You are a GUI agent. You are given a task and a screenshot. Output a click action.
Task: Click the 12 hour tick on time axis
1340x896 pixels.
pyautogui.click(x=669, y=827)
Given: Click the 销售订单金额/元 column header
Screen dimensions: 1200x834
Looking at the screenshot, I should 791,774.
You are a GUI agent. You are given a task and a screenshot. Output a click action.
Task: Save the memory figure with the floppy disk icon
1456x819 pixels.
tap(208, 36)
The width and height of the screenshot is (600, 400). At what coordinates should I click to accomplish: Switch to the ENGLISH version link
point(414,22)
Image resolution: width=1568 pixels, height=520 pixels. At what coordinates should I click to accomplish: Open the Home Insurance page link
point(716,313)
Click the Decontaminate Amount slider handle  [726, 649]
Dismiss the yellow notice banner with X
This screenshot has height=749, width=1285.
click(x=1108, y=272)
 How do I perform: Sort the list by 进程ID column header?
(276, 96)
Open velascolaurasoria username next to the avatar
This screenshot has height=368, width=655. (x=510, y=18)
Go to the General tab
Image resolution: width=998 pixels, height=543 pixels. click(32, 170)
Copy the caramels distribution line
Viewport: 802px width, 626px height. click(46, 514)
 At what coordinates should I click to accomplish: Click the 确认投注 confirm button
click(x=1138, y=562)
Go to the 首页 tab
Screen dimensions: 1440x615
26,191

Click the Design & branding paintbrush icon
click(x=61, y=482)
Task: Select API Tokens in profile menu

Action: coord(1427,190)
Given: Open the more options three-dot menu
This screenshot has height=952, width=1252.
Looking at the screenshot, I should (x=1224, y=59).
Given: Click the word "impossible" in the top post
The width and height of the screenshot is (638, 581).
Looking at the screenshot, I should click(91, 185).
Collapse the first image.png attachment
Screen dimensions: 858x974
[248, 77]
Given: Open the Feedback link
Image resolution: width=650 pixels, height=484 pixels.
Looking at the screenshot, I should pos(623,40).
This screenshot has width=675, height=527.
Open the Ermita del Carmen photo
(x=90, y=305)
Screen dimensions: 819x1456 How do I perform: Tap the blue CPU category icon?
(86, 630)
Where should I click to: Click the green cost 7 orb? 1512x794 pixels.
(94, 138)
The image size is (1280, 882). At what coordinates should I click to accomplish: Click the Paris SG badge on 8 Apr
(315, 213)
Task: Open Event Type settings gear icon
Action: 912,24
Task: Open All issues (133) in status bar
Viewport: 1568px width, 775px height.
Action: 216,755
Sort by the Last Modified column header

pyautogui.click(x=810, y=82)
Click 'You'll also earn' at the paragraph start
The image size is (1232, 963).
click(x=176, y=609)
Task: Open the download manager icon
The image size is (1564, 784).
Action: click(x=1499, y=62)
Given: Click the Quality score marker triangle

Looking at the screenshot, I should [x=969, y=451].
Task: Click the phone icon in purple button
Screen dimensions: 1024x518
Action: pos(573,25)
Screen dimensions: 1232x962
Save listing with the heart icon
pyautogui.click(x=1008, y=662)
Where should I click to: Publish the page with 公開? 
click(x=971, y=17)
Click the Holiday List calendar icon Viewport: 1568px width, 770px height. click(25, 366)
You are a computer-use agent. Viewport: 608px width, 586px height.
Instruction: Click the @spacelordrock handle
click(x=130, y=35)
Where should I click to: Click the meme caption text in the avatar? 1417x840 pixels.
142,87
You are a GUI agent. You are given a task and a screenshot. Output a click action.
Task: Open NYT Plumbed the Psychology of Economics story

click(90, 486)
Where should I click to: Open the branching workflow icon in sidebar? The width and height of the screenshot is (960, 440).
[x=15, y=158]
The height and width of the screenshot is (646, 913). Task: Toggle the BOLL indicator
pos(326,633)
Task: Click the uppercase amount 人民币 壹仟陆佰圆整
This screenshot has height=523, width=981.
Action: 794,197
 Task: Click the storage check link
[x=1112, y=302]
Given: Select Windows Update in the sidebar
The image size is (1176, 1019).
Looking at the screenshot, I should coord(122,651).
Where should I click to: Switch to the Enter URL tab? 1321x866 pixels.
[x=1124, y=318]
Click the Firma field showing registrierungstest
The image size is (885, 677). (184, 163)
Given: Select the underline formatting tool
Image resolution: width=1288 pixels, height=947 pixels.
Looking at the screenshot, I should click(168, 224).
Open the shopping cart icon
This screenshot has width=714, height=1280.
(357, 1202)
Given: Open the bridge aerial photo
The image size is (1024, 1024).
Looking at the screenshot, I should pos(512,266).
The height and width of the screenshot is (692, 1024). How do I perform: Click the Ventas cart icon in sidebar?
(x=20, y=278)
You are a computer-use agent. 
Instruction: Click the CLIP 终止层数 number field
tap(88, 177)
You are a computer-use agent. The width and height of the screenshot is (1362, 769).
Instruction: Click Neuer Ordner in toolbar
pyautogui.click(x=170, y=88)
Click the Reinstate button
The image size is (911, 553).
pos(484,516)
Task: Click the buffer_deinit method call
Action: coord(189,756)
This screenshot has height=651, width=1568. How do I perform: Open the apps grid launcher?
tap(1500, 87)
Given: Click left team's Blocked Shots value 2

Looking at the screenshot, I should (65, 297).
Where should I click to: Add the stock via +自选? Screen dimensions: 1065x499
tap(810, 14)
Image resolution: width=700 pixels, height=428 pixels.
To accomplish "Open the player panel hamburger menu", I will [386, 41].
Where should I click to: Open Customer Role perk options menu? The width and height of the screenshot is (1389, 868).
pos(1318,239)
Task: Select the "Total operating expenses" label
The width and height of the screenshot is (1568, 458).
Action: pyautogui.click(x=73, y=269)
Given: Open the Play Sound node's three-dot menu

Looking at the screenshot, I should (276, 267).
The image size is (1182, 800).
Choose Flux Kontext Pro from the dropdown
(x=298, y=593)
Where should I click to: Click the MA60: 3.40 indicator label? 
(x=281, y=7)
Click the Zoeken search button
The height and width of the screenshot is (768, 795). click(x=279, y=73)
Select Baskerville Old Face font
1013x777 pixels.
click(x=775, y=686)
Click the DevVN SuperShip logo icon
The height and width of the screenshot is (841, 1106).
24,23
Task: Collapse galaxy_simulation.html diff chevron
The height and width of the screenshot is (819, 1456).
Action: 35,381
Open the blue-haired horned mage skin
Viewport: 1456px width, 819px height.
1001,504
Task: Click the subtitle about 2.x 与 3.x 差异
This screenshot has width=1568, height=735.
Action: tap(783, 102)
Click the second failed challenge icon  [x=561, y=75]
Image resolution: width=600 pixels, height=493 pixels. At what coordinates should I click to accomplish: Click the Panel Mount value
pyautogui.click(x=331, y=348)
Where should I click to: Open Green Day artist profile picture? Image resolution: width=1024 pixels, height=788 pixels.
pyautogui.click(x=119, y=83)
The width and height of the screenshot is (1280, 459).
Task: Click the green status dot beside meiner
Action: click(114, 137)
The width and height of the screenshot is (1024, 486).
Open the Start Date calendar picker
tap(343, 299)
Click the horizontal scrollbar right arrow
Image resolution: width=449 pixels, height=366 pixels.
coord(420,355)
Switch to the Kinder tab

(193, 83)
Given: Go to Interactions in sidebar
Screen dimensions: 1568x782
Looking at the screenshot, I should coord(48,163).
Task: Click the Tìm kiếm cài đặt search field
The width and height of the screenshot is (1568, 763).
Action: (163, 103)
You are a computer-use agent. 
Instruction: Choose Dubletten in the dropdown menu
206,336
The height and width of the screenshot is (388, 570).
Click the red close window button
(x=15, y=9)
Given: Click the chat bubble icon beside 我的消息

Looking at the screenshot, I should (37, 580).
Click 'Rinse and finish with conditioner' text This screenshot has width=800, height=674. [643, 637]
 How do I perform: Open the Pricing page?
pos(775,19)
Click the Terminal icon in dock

■ ■ ■ ■ ■ ■ ■

● **Requirement**
Which lines in the rows above contain the string "button"? List each one in full, treating uppercase and lowercase as different.

● **Response to this task**
 At what coordinates should I click to accomplish: Click the 确认投注 confirm button
Task: Click the phone icon in purple button
Click the Reinstate button
Click the Zoeken search button
Click the red close window button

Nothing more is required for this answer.